Rewrite the listing below with "status bar" replaced by "bottom toolbar" and everything else unchanged. Leave the pictures out.

-.-.-

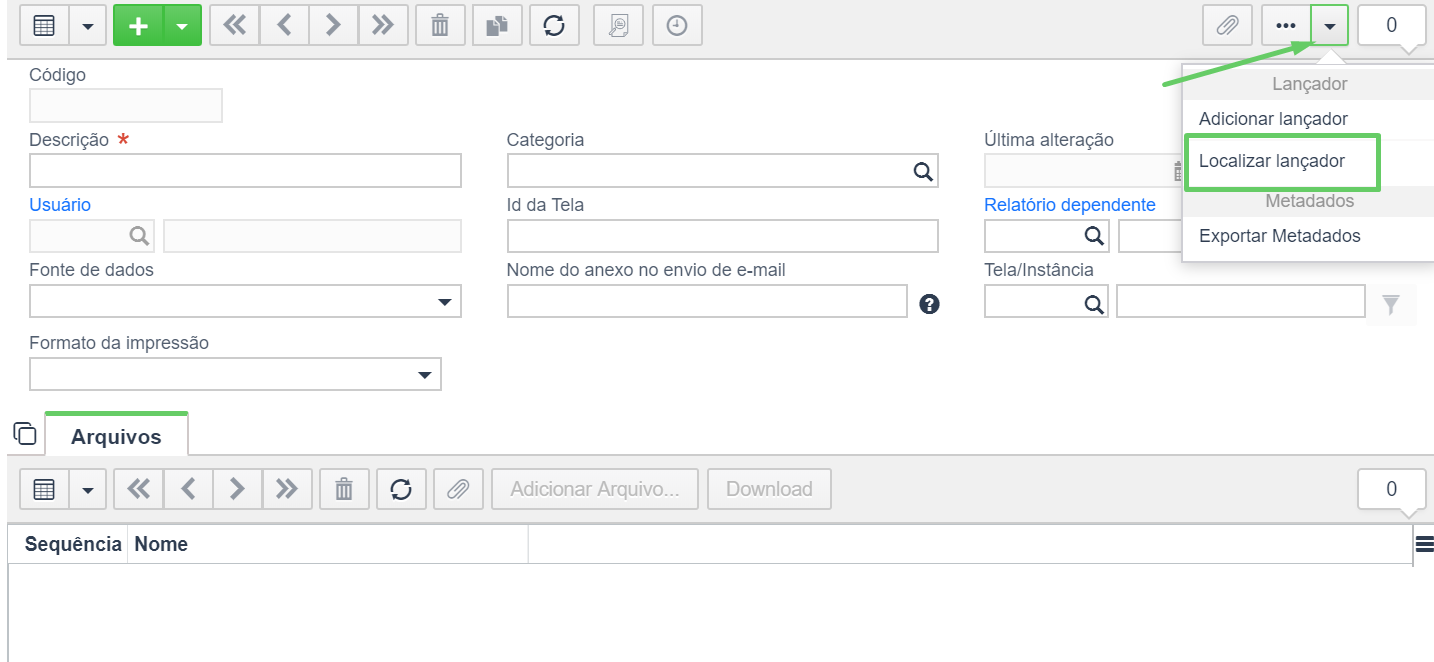
Task: Open the dropdown arrow beside green add button
Action: 181,26
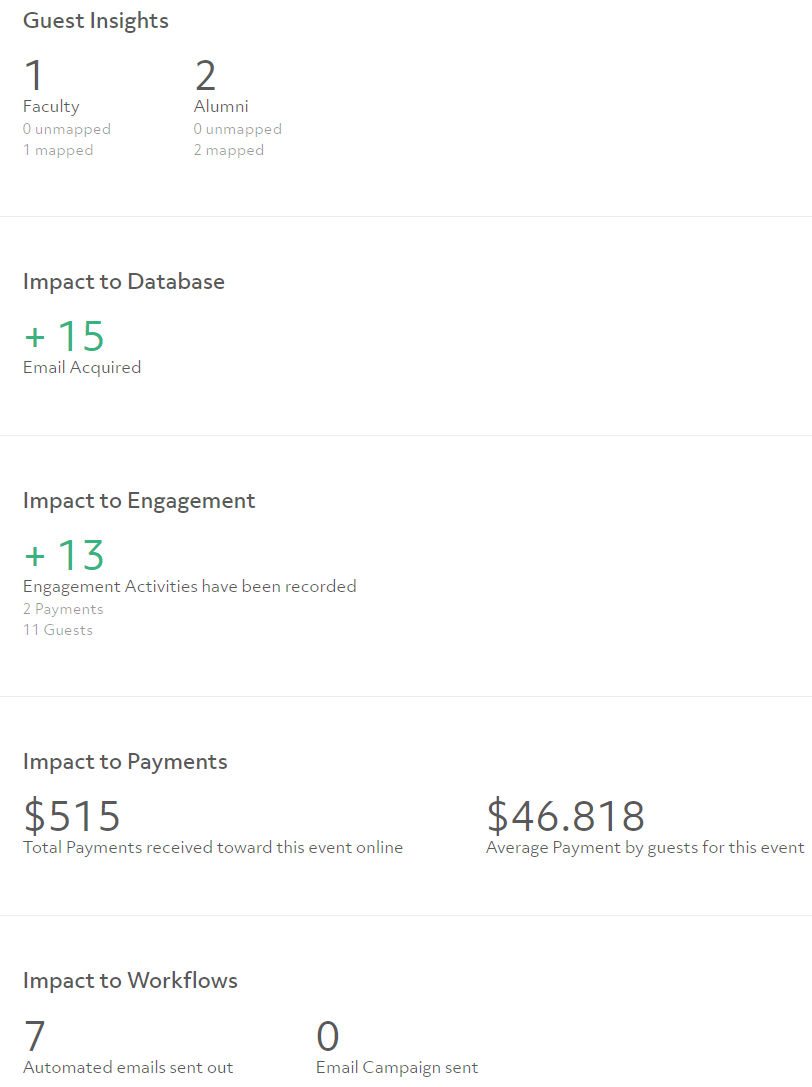Click the green +15 email figure
This screenshot has width=812, height=1087.
pos(64,336)
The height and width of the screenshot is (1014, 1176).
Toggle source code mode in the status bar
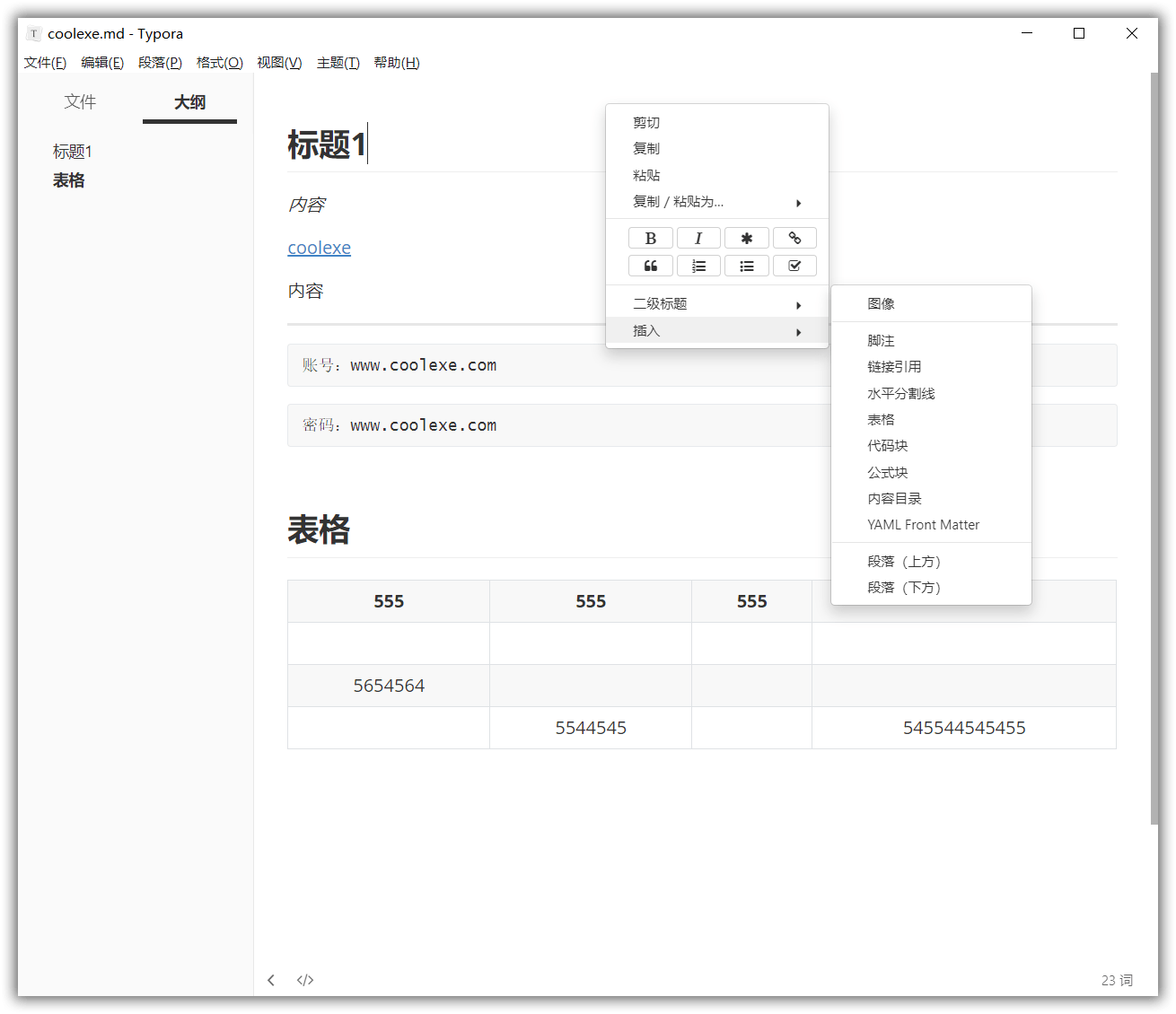[304, 980]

-.-.-

• **THE RESPONSE**
Task: Open the dropdown arrow beside green add button
Action: 181,26
Click the green +15 email figure
This screenshot has width=812, height=1087.
pos(64,336)
The height and width of the screenshot is (1014, 1176).
Toggle source code mode in the bottom toolbar
[304, 980]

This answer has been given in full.